- _Qué se pide_
a - Según el fragmento sobre el alprazolam, ¿en qué año sacó Upjohn este medicamento?
b - Actualiza el fragmento sobre el alprazolam: vuelve a escribir la parte entre "funcionamiento y unas" y "del nuevo medicamento.", ambas incluidas, con "benzodiacepinas" cambiado por "tranquilizantes".
c - Haz una lista con todos los nombres de medicamentos que aparecen en el fragmento sobre el alprazolam.

funcionamiento y unas actuaciones individuales que causan vergüenza y son un
insulto para todos los buenos profesionales sanitarios que trabajan con los
enfermos mentales.
Los
autores comienzan analizando el caso del alprazolam, Trankimazin en España
(Xanax en EE.UU), un ansiolítico “me too” introducido en 1981 por Upjohn, en un
mercado, el de las benzodiacepinas, en franco retroceso debido a la
sensibilización social con los efectos secundarios y la capacidad adictiva de
los fármacos precedentes, como el Valium.
Para
la empresa, el nuevo diagnóstico de trastorno de pánico que aparecía en el
recientemente publicado DSM-III, constituía una oportunidad para expandir el
mercado potencial del nuevo medicamento.
La
estrategia era clara: (1) demostrar la utilidad específica del fármaco para los
pacientes diagnosticados de trastorno de pánico, (2) su mayor eficacia y
seguridad para tratar los síntomas de ansiedad y (3) contar con la APA para
realizar campañas de información que alertaran de la elevada prevalencia de la
enfermedad y la necesidad de diagnosticarla y tratarla cuanto antes (un esquema
que se repetirá con frecuencia).
Para
la APA este interés de Upjohn también podía resultar muy beneficioso ya que
unos datos positivos demostrarían que el nuevo diagnóstico descrito en el
DSM-III era una entidad real.
Para
la primera parte de la estrategia Upjohn fichó a Gerald Klerman,
un antiguo director del prestigioso National Institute of Mental Health, como
coordinador de los ensayos clínicos que se iban a desarrollar para demostrar la
utilidad del alprazolan en el trastorno de pánico.
Tras
el diseño de los ensayos clínicos por parte de Klerman y un grupo de
prestigiosos académicos, se puso en marcha el estudio multicéntrico
“Cross-National Collaborative Panic Study” que comparaba alprazolam con placebo
y que constaba de dos partes.
En
la primera se evaluaba la eficacia del medicamento a las 8 semanas de
tratamiento. En la segunda, se estudiaba la retirada del fármaco, tras una
reducción paulatina de la dosis en 4 semanas y un seguimiento posterior de 2
semanas más sin tratamiento.

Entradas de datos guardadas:

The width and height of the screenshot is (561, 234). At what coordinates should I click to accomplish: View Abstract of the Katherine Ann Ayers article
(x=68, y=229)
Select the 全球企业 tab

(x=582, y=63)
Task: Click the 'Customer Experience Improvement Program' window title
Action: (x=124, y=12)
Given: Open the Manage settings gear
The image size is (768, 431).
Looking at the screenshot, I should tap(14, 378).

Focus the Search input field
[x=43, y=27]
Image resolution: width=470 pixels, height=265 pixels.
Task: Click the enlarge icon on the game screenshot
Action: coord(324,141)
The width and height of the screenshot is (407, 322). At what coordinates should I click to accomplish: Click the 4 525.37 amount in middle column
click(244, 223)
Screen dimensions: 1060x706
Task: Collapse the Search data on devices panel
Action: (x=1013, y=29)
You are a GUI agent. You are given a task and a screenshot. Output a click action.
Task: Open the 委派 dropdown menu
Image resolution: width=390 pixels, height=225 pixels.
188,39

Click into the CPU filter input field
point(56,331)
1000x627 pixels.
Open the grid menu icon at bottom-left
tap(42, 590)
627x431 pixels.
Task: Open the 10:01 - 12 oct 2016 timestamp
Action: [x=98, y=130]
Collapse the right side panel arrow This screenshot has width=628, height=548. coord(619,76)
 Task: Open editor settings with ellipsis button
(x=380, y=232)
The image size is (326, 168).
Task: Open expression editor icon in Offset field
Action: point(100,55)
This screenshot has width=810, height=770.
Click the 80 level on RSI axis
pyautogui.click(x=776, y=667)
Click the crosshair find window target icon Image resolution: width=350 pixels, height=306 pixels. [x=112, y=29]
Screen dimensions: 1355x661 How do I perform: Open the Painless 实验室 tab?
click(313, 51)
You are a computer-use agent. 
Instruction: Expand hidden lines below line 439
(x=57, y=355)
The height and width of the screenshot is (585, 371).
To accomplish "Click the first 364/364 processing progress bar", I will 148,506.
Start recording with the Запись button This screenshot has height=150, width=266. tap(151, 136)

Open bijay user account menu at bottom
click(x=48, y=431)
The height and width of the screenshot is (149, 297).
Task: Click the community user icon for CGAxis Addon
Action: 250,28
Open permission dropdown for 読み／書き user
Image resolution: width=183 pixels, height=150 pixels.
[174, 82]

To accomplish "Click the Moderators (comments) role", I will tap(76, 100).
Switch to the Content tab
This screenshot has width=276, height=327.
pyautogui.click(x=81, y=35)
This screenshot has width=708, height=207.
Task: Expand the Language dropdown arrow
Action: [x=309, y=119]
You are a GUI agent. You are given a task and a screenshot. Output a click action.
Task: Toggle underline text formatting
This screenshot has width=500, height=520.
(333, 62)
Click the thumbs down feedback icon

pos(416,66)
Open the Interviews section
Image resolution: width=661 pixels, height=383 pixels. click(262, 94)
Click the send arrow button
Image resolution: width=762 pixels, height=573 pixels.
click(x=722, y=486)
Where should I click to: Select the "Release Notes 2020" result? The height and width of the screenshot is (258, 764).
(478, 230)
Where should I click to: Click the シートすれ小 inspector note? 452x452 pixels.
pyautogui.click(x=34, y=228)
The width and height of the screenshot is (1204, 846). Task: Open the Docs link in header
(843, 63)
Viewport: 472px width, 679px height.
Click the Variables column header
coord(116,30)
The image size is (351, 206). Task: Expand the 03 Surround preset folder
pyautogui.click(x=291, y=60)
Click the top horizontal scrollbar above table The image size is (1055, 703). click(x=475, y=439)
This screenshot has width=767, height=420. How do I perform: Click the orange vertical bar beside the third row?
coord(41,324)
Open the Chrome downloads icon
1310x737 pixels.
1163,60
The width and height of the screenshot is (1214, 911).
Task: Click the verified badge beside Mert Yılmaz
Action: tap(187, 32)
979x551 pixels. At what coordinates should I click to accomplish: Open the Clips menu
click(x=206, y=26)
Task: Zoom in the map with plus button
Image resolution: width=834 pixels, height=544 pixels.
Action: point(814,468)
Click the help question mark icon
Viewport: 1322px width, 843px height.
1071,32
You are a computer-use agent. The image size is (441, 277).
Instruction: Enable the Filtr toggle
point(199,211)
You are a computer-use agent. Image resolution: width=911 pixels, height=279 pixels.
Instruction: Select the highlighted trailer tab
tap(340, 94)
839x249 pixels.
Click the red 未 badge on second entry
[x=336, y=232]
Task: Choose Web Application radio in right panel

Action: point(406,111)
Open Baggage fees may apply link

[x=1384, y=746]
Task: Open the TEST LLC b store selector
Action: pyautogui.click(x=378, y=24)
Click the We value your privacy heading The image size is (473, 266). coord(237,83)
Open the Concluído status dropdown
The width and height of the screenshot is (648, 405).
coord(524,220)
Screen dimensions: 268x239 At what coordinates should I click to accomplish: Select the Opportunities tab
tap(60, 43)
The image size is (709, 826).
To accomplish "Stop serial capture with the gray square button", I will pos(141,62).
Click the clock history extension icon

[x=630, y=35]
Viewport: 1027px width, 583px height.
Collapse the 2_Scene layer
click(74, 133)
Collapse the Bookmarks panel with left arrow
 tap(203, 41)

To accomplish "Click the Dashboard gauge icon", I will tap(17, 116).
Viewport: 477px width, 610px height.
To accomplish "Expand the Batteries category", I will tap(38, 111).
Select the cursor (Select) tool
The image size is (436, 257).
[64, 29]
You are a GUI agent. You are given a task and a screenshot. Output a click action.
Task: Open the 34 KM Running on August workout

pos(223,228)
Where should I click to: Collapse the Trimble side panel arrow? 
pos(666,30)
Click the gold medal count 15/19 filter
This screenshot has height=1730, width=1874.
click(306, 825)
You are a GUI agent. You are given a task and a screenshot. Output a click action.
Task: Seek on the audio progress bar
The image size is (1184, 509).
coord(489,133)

- _Resultados por tarea_
a - En 1981.

b -
funcionamiento y unas actuaciones individuales que causan vergüenza y son un
insulto para todos los buenos profesionales sanitarios que trabajan con los
enfermos mentales.
Los
autores comienzan analizando el caso del alprazolam, Trankimazin en España
(Xanax en EE.UU), un ansiolítico “me too” introducido en 1981 por Upjohn, en un
mercado, el de las tranquilizantes, en franco retroceso debido a la
sensibilización social con los efectos secundarios y la capacidad adictiva de
los fármacos precedentes, como el Valium.
Para
la empresa, el nuevo diagnóstico de trastorno de pánico que aparecía en el
recientemente publicado DSM-III, constituía una oportunidad para expandir el
mercado potencial del nuevo medicamento.

c - alprazolam, Trankimazin, Xanax, Valium